### The task:
Among the entries below, find the lines holding "button" and copy them.
(Data shown Opens)
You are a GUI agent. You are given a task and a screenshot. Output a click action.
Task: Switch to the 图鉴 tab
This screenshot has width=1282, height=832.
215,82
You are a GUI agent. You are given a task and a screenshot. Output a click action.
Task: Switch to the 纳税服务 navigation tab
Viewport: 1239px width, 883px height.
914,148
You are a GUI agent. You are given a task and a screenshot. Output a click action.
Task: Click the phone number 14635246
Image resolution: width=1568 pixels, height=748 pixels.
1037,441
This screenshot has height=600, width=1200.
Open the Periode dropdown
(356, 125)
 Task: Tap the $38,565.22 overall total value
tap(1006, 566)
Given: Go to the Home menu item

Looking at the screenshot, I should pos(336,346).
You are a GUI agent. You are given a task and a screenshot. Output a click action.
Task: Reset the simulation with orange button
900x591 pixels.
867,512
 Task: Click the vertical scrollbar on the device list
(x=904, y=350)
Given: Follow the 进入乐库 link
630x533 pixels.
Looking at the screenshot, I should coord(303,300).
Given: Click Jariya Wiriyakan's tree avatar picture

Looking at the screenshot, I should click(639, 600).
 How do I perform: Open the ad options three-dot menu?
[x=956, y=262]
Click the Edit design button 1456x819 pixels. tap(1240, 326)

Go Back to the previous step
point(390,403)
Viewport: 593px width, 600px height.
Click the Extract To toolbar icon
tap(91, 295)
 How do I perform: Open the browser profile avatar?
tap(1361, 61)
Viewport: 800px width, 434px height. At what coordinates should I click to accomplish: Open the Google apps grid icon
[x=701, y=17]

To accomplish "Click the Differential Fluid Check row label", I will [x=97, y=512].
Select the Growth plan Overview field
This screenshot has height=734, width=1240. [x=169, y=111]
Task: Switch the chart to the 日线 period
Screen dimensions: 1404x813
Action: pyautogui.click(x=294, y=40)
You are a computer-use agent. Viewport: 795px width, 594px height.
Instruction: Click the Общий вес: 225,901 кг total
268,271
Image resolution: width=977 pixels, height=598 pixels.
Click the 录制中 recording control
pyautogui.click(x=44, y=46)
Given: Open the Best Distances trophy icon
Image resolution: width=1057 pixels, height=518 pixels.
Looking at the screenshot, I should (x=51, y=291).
(Data shown Closes)
### Response for this exercise:
Task: Reset the simulation with orange button
Click the Edit design button 1456x819 pixels. tap(1240, 326)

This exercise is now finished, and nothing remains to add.